Matsutani M, Kohno T, Nagashima T, Nagayama I, Matsuda T, Hoshino T, Sano K

机构信息

Department of Neurosurgery, Tokyo Metropolitan Komagome Hospital, Japan.

出版信息

Radiat Med. 1988 Jan-Feb;6(1):33-9.

PMID:3045898
Abstract

Bromodeoxyuridine (BUdR) is a radiosensitizer that can be incorporated into cellular DNA as a substitute for thymidine at the time of DNA synthesis. As the steady-state arterial concentration of BUdR given by means of intravenous infusion was recently presented, the possibility of revival of BUdR as a radiosensitizer administered by the intravenous route was suggested. Based on the experience of BAR therapy and phase-I studies by NIH and UCSF, 12 hours of BUdR at a dose of 800-1,000 mg/m2 for five days a week was given to 23 patients with primary and secondary malignant brain tumors during radiation therapy. Radiation therapy was planned at a weekly dose of 10 Gy for five to six weeks.
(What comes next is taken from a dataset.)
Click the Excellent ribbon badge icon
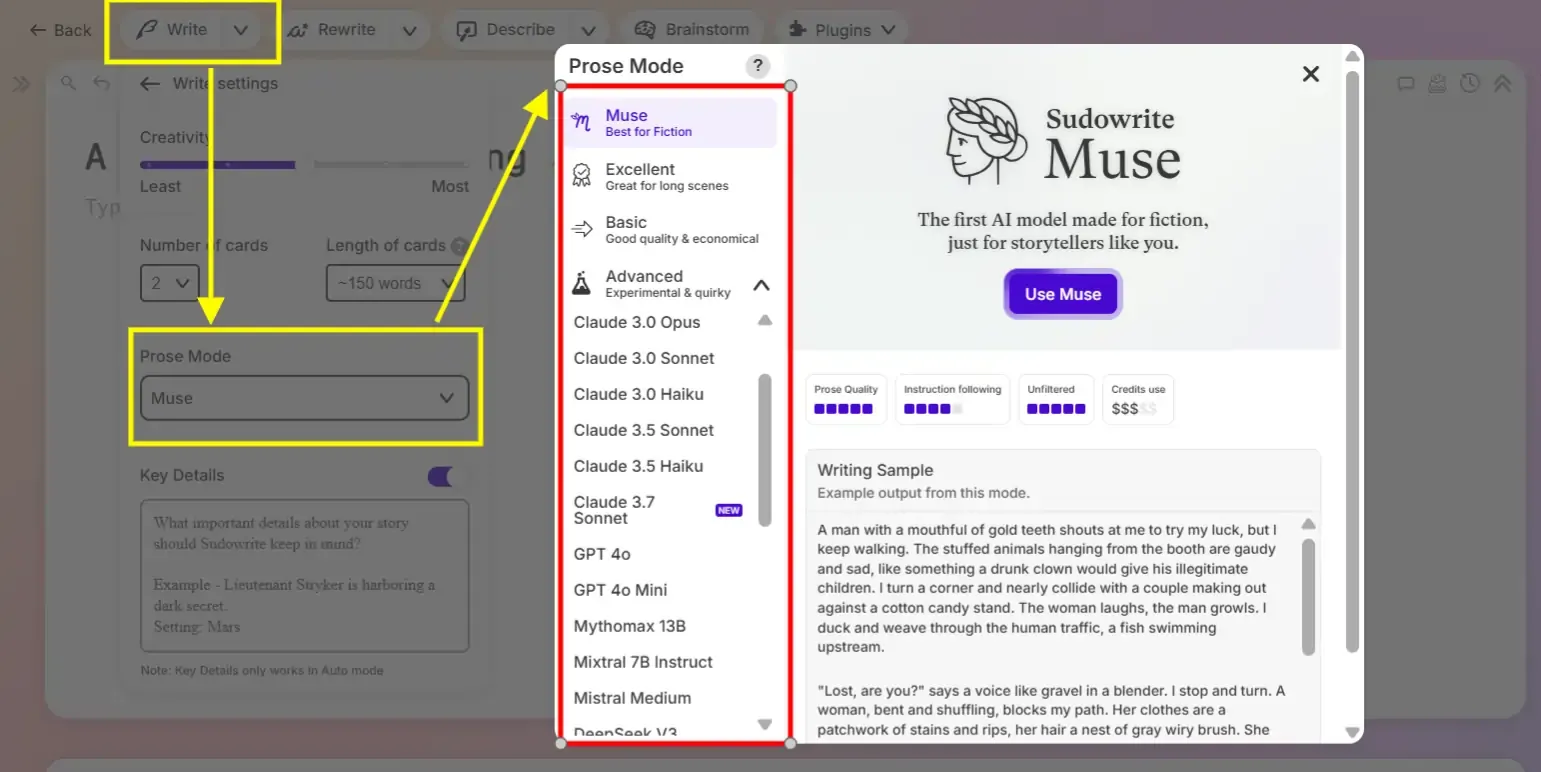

Fifteen patients received 1,000 mg/m2 of BUdR; six of them tolerated more than three weeks of treatment. In eight patients given doses of 800 mg/m2, five patients tolerated more than three weeks. The most remarkable toxic effects were myelosuppression and stomatitis, which were major obstacles to maintaining the schedule. More than 50% reduction of tumor volume was obtained in five of 12 cases of evaluated gliomas (42%) and three of four cases of metastatic tumors (75%). The median time to tumor progression in seven patients with glioblastoma was 37 weeks.